多くの植物がクマリンを含んでいます。トンカビーンやバニラの他に、カワラマツバ(Galium verum)、アンゼリカ(Angelica archangelica L)、シナモンの一種であるカシア(Cinnamómum aromáticum)、コウボウ(Hieróchloe odotáta)などに高濃度で含まれています。また、サクランボ、イチゴ、ブラックカラント、アプリコットなどの多くの果物にも含まれています。植物にクマリンが多く含まれると味が苦くなり、ほとんどの動物にとって魅力的ではなくなります。

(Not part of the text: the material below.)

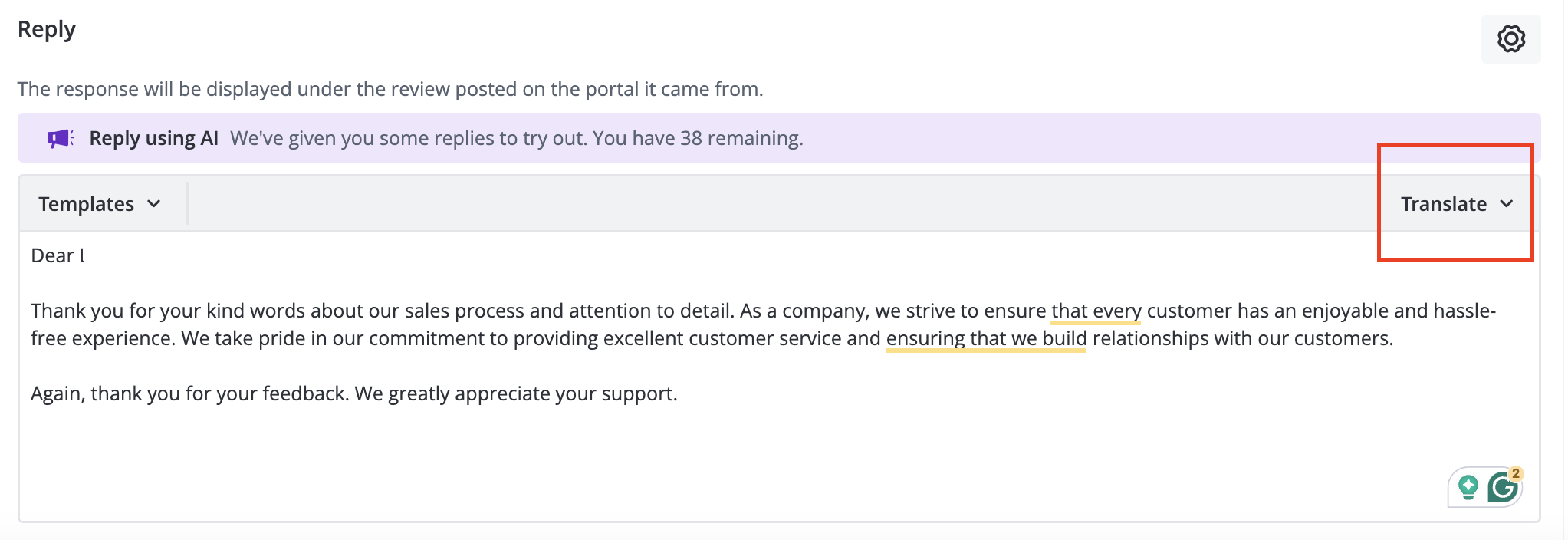
Task: Click the green Grammarly lightbulb icon
Action: (x=1468, y=487)
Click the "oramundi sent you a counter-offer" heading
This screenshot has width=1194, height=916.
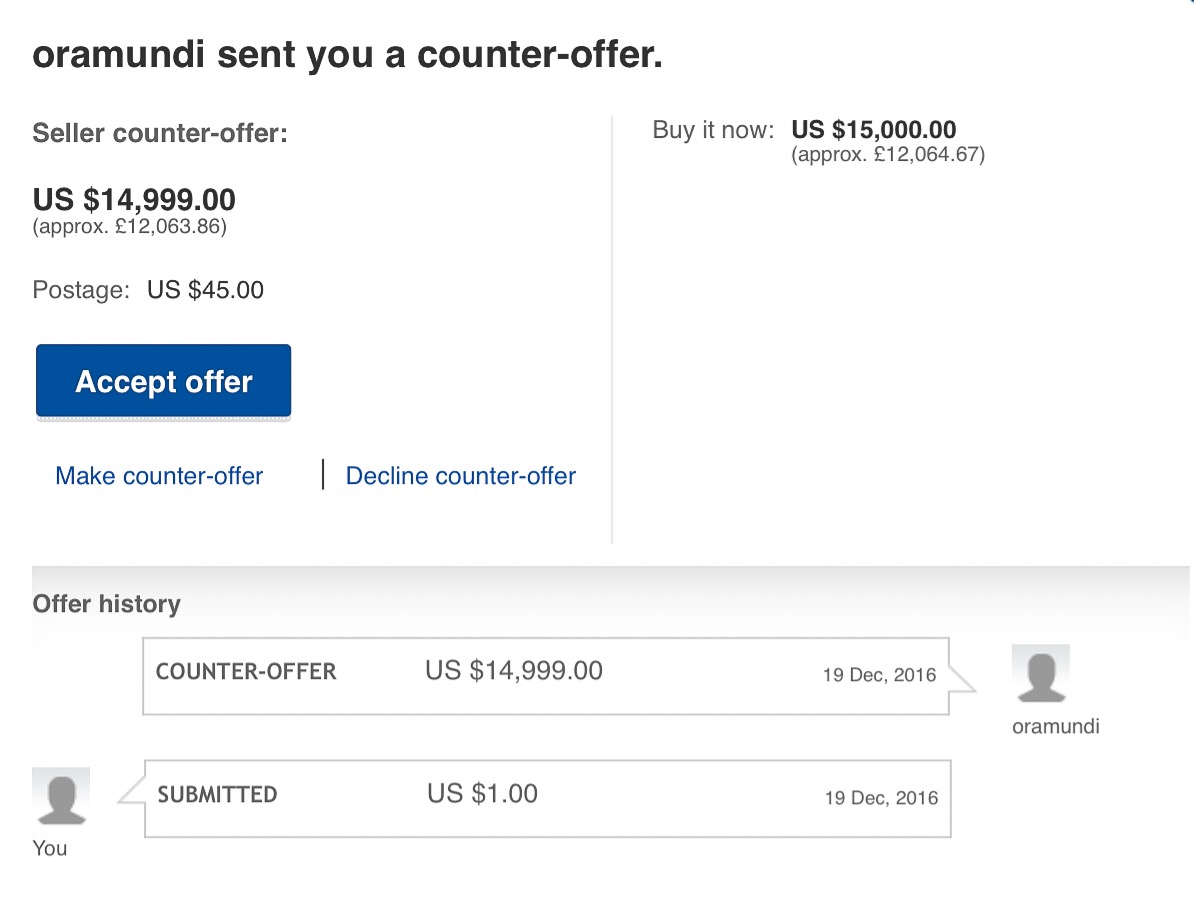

1820年、アウグスト・フォーゲルがトンカビーンとスイートクローバーから初めてクマリンを分離しましたが、彼はそれを安息香酸と誤解しました。同年、フランスの薬剤師ニコラ・ジャン・バティスト・ガストン・ギブールがその間違いを発見し、トンカビーンのフランス語名(coumarou)にちなんで、この新しい化合物を「クマリン」と名付けました。1856年にフリードリヒ・ヴェーラーがクマリンの構造を決定し、1868年にウィリアム・ヘンリー・パーキンが研究室で初めて合成に成功しました。その10年後(1877年)には、この物質の工業生産を考案しました。
クマリンの結晶
1884年、Houbigant のオーナーであり調香師でもあった ポール・パルケ は、合成成分を含む最初の香水とされる Fougère Royale(フゼア・ロワイヤル) を発表しました(その中心となるアコードはラベンダー、オークモス、そしてクマリンで構築されていました)。Fougère Royale には約10%のクマリンが含まれていました。この瞬間から、香水の歴史における現代が始まります。*
Fougère Royale は、「フゼア」という非常に大きな香水のファミリーにその名を授けました。フゼアは、現在も存在し発展し続けている、ほぼ唯一の「排他的」な男性用香水ジャンルです(ジャン=ポール・ゲランの意見によれば、優れたフゼア香水は Jicky と Mouchoir de Monsieur の2つだけですが)。
現代の香水の約90%にはクマリンが含まれており、パッケージの成分表を確認すれば簡単に見つけることができます。私がランダムに選んだ10種類の香水で実験したところ、そのうち9種類にクマリンが含まれていました。2つに1つの香水には1%以上のクマリンが含まれています。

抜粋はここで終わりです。